A la bataille navale, on dirait « F2 touché ». Ne soyons pas naïfs : les révélations du « Canard » sur le passé professionnel (réel ou fictif) de Penelope Fillon, à trois mois de la présidentielle, ne sont pas innocentes. Quelqu'un cherche à nuire. Et il a réussi : le « Penelope Gate » porte un coup sévère à une campagne qui, déjà, commençait à susciter doutes et inquiétudes parmi les partisans de François Fillon.

Car ce qui est atteint, et de plein fouet, c'est l'image du candidat, et c'est la crédibilité de son message. Lorsqu'on place sa campagne sous le signe de la probité et de l'exemplarité, il faut être au dessus de tout soupçon. Lorsqu'on appelle les Français aux sacrifices, on ne peut se permettre le moindre écart dans l'usage des deniers publics.

« Qui imagine un seul instant Yvonne de Gaulle assistante parlementaire ? » : tout est dit dans ce commentaire d'un twitteur sarcastique, paraphrasant une flèche qui visait Nicolas Sarkozy. Internet a de la mémoire et François Filton voit aujourd'hui revenir en boomerang toutes ces fortes sentences qui servirent à ciseler son image : « On ne peut pas diriger la France si l'on n'est pas irréprochable. » Ou bien : « Il y a injustice sociale entre ceux qui travaillent dur pour peu et ceux qui ne travaillent pas et reçoivent de l'argent public. »

Pénélope travaillait-elle ? Beaucoup en doutent. François Fillon affirme que oui et il se fait fort d'en apporter la preuve, documents et témoignages à l'appui. Nous verrons bien. Une enquête est ouverte. Au parquet national financier de vérifier s'il y a matière à poursuivre pour détournement de fonds public. Cela reste à prouver. Mais le cas Penelope ne peut se réduire à son volet juridique. Dans cette affaire, il y a le droit et il y a l'éthique – donc la politique.

Admettons que Penelope Fillon, quoi qu'elle en ait dit elle-même – entre autres, en octobre 2016 au « Bien Public» : « Jusqu'à présent, je ne m'étais jamais impliquée dans la vie politique de mon mari » – ait bien été, des années durant, la zélée collaboratrice de son mari, aussi discrète qu'efficace. Une assistante de l'ombre. Admettons.

__Extrait de données__
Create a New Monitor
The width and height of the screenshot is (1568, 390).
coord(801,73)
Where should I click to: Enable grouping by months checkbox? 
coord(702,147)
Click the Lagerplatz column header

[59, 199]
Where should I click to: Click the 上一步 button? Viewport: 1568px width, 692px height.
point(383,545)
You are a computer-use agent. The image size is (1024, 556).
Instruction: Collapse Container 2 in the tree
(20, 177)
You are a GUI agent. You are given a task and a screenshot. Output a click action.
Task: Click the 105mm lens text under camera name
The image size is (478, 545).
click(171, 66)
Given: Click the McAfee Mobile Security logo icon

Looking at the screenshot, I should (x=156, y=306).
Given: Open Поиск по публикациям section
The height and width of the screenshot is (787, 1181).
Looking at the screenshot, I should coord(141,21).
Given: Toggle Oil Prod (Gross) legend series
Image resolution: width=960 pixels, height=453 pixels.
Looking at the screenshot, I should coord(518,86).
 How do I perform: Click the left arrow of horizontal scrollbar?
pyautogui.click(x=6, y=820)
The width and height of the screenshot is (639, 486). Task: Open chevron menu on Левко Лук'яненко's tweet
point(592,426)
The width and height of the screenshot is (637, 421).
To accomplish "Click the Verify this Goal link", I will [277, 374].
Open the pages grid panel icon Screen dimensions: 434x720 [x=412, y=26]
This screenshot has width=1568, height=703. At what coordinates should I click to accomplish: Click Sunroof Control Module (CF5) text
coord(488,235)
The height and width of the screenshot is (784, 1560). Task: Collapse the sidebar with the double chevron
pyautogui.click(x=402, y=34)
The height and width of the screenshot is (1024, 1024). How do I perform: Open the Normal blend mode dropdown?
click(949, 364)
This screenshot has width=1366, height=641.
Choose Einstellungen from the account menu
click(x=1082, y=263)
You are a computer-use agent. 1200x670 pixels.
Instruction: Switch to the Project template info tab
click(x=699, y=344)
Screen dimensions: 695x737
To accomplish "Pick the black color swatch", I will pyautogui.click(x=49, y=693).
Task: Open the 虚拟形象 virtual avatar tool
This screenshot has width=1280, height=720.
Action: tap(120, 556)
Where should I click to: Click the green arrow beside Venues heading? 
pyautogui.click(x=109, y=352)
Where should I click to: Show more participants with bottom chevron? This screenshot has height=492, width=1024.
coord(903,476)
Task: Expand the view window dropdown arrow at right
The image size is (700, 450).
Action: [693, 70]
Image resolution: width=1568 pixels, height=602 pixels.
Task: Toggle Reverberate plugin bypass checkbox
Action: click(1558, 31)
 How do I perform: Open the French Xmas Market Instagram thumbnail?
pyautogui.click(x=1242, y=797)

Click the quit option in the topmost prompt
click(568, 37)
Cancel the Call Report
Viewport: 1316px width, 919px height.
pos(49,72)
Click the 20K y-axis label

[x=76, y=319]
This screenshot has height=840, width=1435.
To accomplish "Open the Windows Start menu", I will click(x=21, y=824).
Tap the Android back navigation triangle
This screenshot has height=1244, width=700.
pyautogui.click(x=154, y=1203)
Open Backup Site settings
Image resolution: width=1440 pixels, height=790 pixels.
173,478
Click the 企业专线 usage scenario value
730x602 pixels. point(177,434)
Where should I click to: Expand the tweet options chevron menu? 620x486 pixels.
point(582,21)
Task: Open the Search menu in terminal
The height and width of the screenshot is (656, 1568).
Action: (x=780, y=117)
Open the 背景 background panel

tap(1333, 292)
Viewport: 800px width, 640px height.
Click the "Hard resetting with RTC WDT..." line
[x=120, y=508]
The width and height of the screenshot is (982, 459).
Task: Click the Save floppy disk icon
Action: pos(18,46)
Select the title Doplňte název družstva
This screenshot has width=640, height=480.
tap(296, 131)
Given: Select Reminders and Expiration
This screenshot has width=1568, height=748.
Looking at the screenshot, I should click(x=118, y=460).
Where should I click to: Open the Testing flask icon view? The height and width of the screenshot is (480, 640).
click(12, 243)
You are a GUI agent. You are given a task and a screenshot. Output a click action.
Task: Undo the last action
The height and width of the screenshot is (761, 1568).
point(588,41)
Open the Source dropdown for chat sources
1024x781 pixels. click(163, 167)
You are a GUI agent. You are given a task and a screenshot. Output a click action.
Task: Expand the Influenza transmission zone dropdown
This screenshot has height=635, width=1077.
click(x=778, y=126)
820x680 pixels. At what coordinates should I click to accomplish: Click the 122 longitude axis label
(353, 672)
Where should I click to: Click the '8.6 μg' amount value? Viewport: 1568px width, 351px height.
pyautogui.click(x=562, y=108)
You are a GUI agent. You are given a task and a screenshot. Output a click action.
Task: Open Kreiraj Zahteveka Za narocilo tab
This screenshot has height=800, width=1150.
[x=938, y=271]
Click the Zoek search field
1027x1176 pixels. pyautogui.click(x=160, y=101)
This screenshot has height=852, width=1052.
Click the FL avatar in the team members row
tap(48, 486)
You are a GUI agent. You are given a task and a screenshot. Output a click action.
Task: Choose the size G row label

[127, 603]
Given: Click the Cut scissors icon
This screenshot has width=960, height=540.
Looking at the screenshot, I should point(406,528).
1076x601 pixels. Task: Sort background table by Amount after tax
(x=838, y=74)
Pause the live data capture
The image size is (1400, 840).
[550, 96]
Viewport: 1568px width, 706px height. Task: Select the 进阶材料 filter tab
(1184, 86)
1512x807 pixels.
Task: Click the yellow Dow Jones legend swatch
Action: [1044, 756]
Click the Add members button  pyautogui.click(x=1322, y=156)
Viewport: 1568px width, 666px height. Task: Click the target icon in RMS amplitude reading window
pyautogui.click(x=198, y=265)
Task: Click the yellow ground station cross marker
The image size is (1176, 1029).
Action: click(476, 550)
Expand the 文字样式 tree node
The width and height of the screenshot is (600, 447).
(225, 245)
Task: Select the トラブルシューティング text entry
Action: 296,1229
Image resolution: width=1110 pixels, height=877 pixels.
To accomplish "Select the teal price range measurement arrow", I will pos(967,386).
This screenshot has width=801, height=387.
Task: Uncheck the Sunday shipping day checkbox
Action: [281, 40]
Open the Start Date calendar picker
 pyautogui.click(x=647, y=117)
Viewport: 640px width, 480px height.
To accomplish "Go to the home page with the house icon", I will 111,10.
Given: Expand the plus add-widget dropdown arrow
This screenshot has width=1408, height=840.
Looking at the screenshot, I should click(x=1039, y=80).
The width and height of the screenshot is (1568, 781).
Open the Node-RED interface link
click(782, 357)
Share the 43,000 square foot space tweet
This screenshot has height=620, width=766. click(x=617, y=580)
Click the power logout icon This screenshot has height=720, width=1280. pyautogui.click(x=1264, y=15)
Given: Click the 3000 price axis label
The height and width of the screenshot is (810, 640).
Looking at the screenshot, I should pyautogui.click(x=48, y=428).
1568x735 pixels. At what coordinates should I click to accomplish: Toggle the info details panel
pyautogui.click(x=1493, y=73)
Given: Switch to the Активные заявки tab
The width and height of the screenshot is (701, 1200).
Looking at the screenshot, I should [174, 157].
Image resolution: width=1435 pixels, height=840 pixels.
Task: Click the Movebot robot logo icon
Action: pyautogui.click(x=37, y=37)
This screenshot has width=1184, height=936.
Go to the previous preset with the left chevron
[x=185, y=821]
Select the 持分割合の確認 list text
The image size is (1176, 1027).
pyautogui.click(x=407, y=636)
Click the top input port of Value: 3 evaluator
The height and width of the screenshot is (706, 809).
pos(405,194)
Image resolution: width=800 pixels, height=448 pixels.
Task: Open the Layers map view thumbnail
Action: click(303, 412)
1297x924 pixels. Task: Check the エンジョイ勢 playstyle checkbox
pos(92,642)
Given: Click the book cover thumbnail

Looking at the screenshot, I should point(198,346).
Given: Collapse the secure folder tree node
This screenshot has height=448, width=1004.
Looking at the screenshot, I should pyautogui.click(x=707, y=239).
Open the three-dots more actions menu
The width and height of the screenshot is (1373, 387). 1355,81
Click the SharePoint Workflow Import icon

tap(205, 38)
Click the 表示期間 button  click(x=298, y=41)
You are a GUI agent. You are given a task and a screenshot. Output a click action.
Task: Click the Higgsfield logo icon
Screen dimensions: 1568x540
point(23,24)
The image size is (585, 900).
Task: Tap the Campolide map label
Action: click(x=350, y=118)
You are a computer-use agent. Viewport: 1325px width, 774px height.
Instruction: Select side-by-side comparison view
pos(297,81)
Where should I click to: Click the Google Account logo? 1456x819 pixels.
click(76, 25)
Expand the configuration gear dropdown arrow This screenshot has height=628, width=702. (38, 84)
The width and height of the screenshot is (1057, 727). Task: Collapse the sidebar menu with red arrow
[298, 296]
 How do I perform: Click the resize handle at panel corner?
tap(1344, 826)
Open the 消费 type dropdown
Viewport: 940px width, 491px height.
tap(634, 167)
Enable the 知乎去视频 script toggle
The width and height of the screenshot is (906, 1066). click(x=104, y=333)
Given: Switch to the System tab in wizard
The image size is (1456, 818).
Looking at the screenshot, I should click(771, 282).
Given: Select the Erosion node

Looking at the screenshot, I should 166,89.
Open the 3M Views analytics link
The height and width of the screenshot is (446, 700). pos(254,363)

__Énoncé 1__
Dites si chacune des affirmations suivantes concorde avec le texte sur l'affaire Penelope Fillon, en citant à chaque fois les mots du texte qui tranchent : (a) les révélations du « Canard » sont innocentes ; (b) une enquête a été ouverte ; (c) en octobre 2016, Penelope Fillon a déclaré au « Bien Public » s'être toujours impliquée dans la vie politique de son mari.
__Énoncé 2__
Selon le texte sur l'affaire Penelope Fillon, pourquoi l'image du candidat et la crédibilité de son message sont-elles atteintes ? Répondez en une à trois phrases.
__Énoncé 3__
Prolongez le texte sur l'affaire Penelope Fillon à partir de sa dernière phrase.

__Réponse 1__
(a) Non : « ne sont pas innocentes ».
(b) Oui : « Une enquête est ouverte. »
(c) Non : « Jusqu'à présent, je ne m'étais jamais impliquée dans la vie politique de mon mari ».

__Réponse 2__
Le candidat a placé sa campagne sous le signe de la probité et de l'exemplarité, ce qui l'oblige à être au-dessus de tout soupçon. De plus, il appelle les Français aux sacrifices et ne peut donc se permettre le moindre écart dans l'usage des deniers publics.

__Réponse 3__
Le fait n'en relèverait pas moins d'une pratique indéfendable. Que celle-ci soit banale – on dit que 20% des députés emploieraient leur femme, leur fils, leur fille, leur maitresse... -, et que ces « emplois familiaux » se rencontrent dans tous les partis, cela n'excuse rien : ce sont des circonstances aggravantes. Et cela en dit long sur les moeurs en vigueur dans ce petit paradis fiscal qu'est le Parlement français.

Car l'Assemblée nationale est bonne fille : du crédit affecté à la rémunération de collaborateurs (9 561 euros par mois), calculé en principe pour trois, le député-employeur peut user à son gré. Recruter qui il veut, fixer le salaire et les conditions de travail. Avant 2013, il n'était même pas tenu de donner le nom de ses collaborateurs. Quand les intéressés plaident que c'est « normal »d'embaucher ses proches, ils savent bien que c'est faux.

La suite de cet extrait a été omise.